[begin Input rows]

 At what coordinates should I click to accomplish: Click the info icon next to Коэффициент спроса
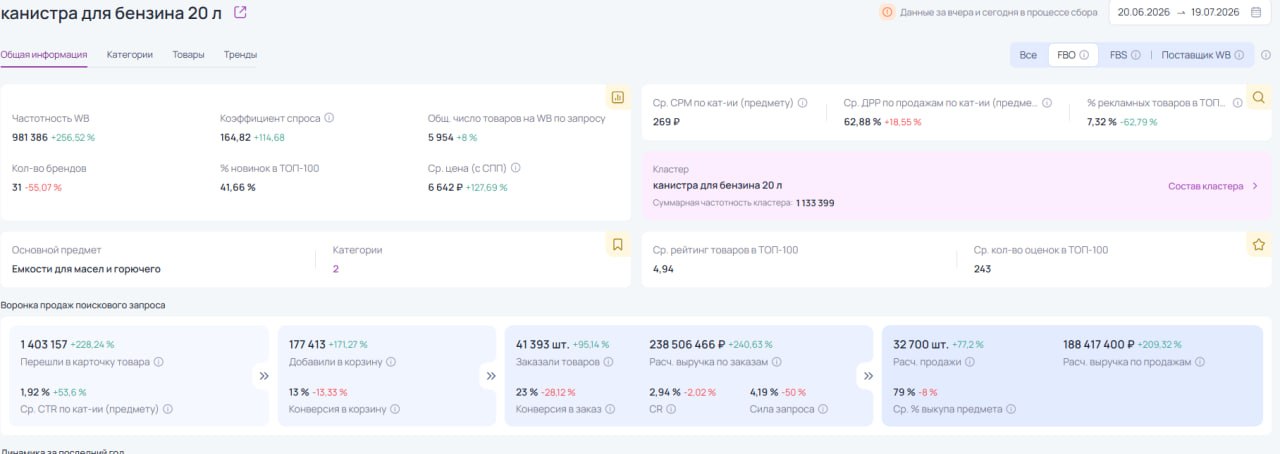329,118
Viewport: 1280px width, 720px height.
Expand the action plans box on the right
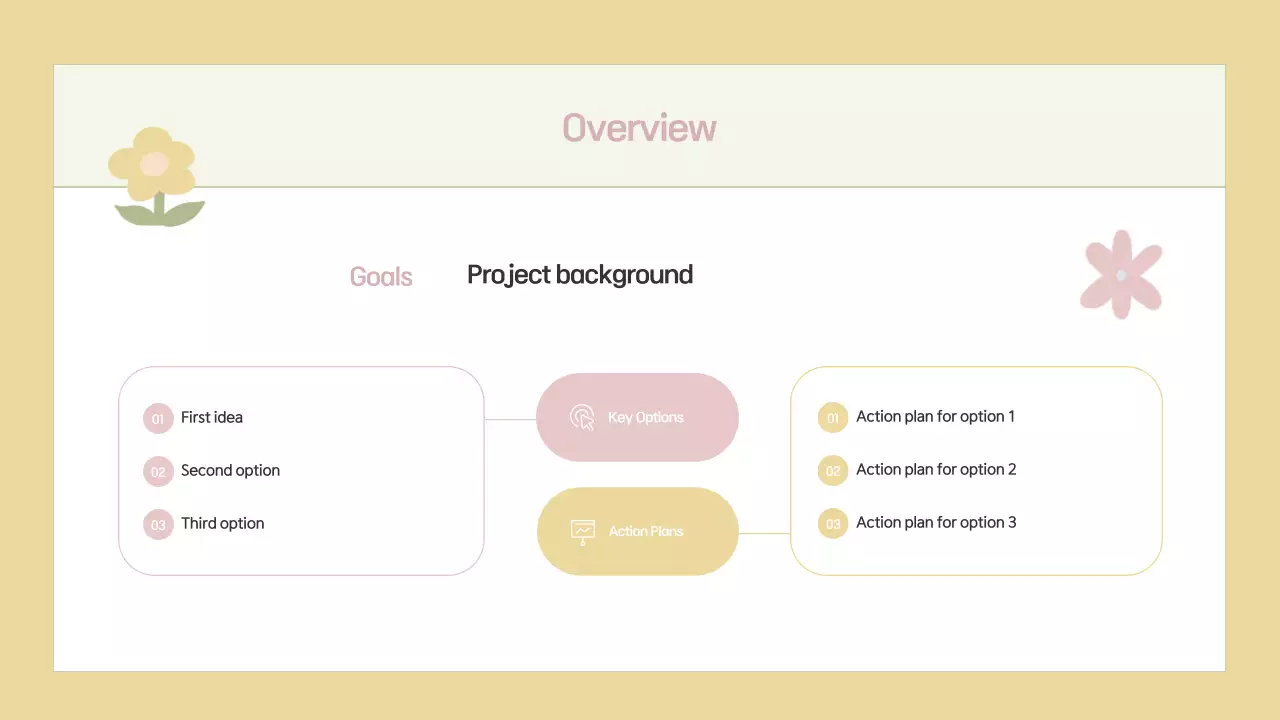click(976, 471)
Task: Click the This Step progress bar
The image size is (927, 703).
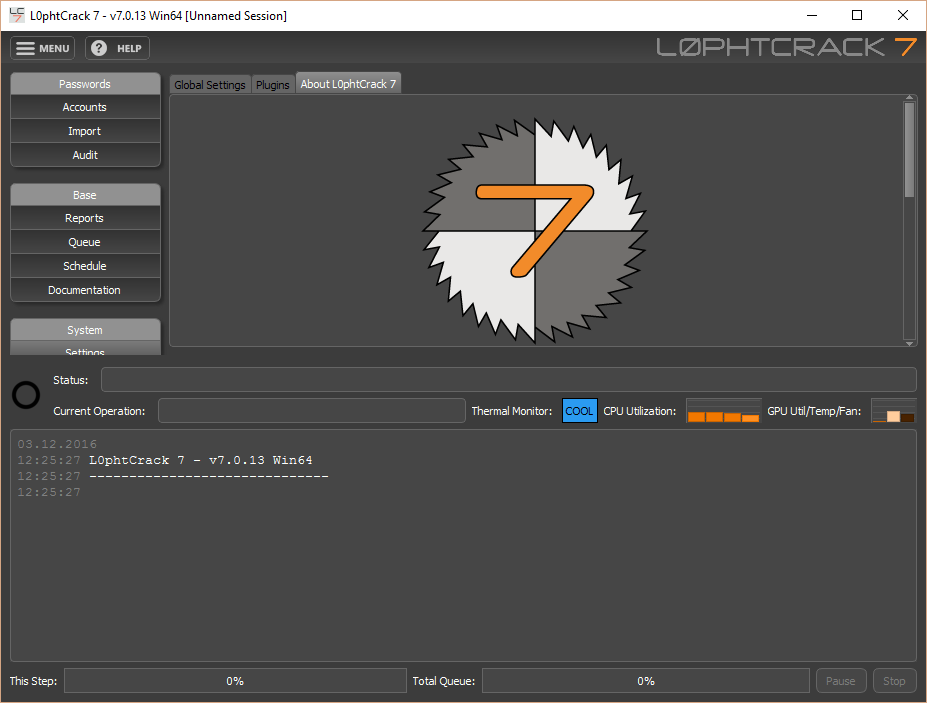Action: coord(235,681)
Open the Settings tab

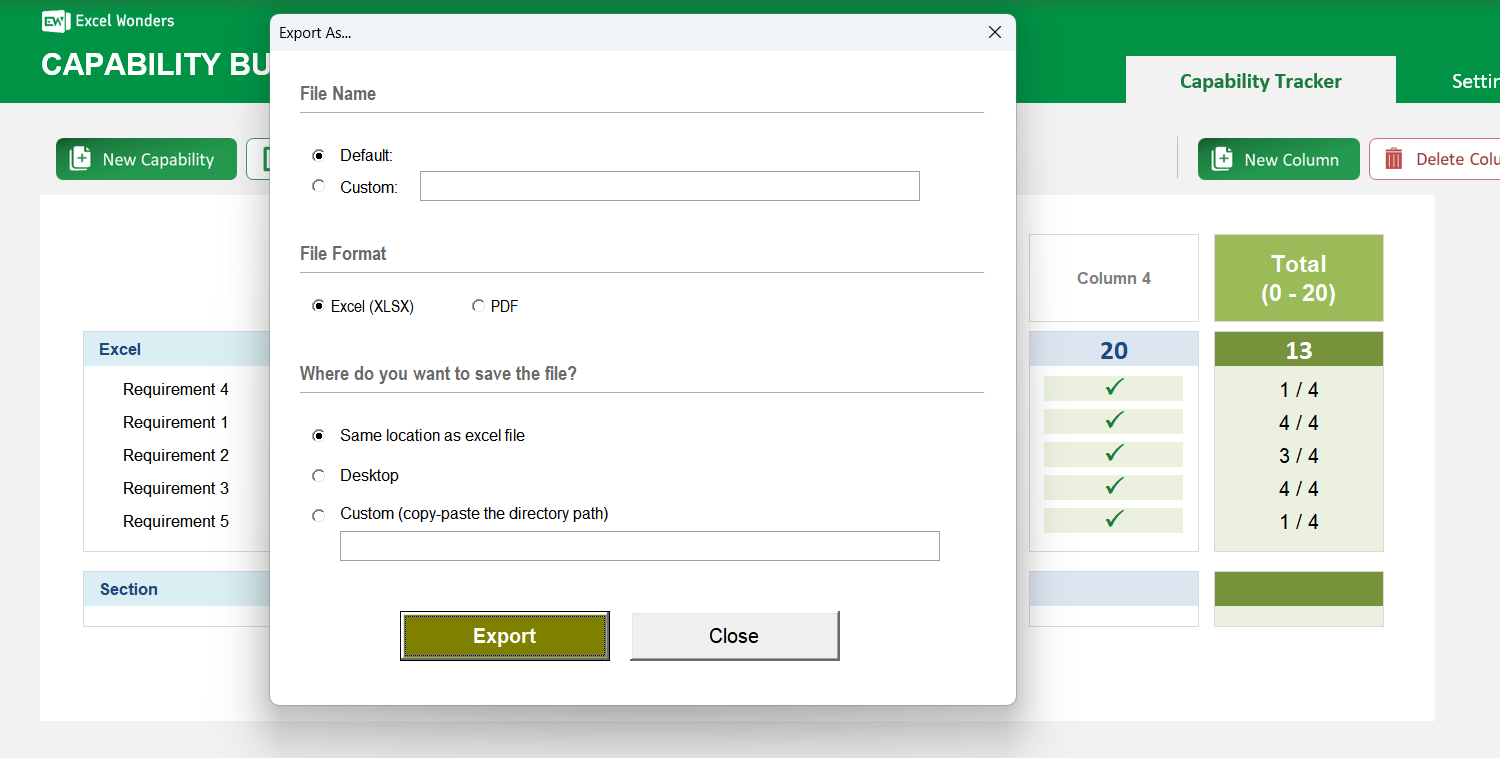pos(1477,80)
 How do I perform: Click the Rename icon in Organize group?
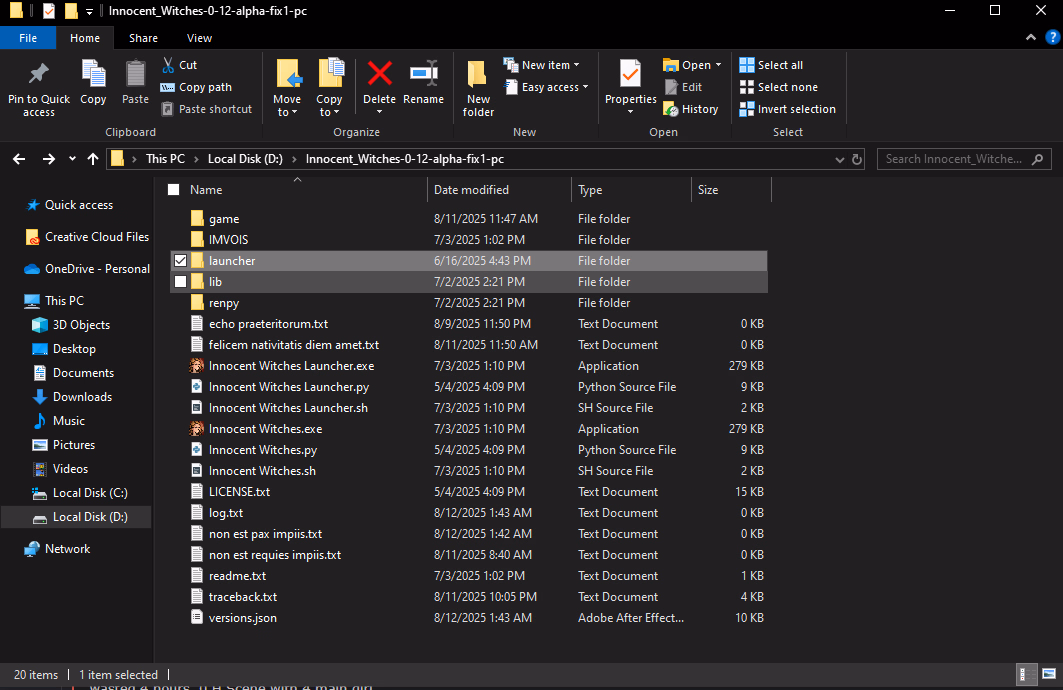[x=423, y=75]
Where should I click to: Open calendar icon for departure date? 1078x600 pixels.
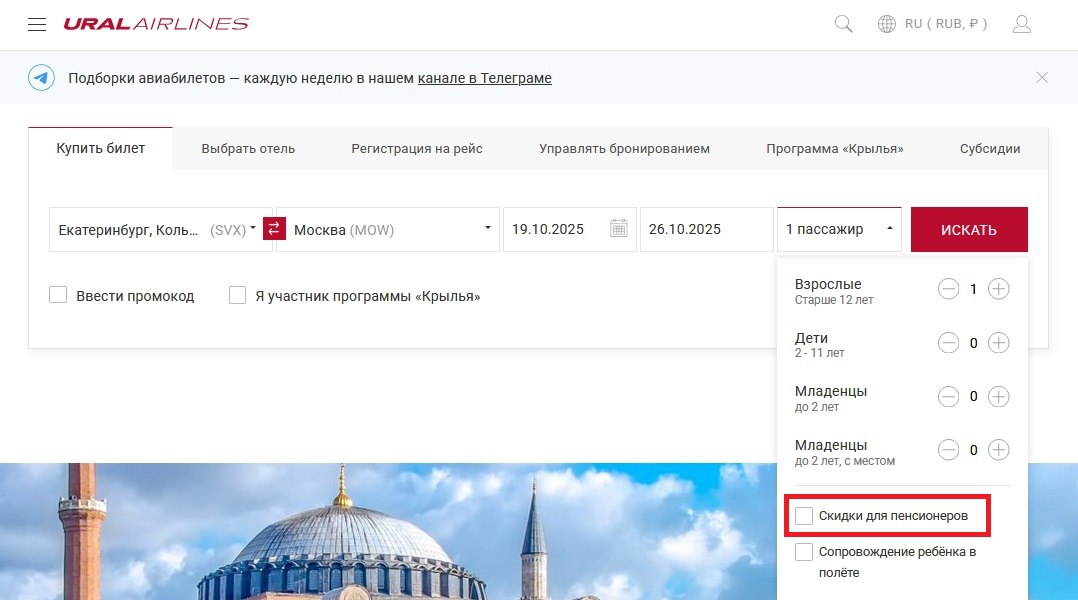[x=619, y=229]
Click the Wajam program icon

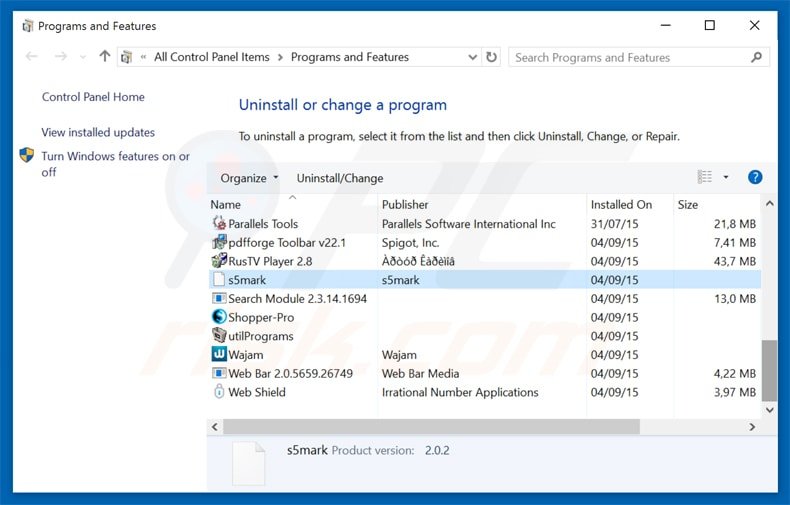coord(219,355)
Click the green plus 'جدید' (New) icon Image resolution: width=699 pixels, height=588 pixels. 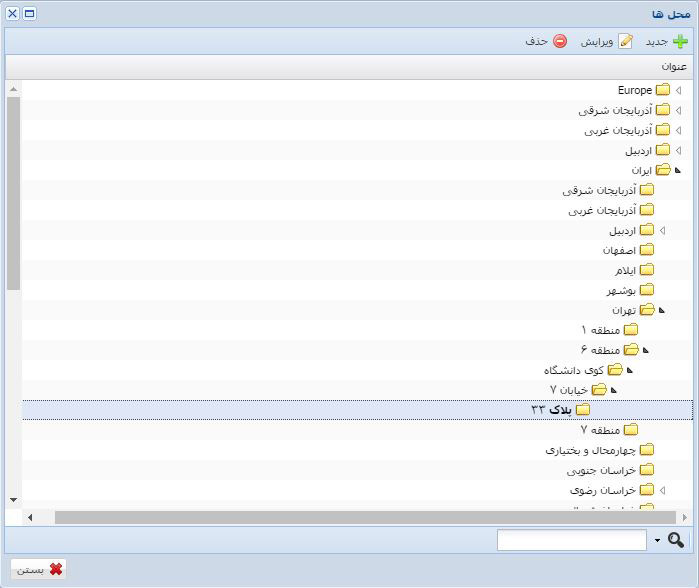[x=680, y=41]
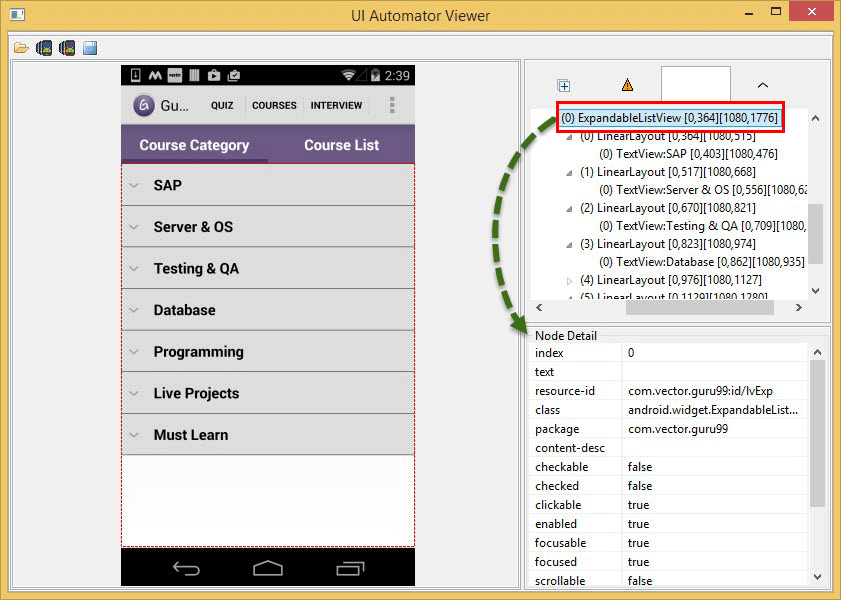Screen dimensions: 841x600
Task: Tap the three-dot overflow menu in app
Action: pos(392,105)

[end Input rows]

Given exercise — Pull out every line of the data above that contains the word "should", and copy each one in full.

Reply to the task —
 At what coordinates should I click to accomplish: Click the info icon next to Коэффициент спроса
Where should I click to: Open calendar icon for departure date? 1078x600 pixels.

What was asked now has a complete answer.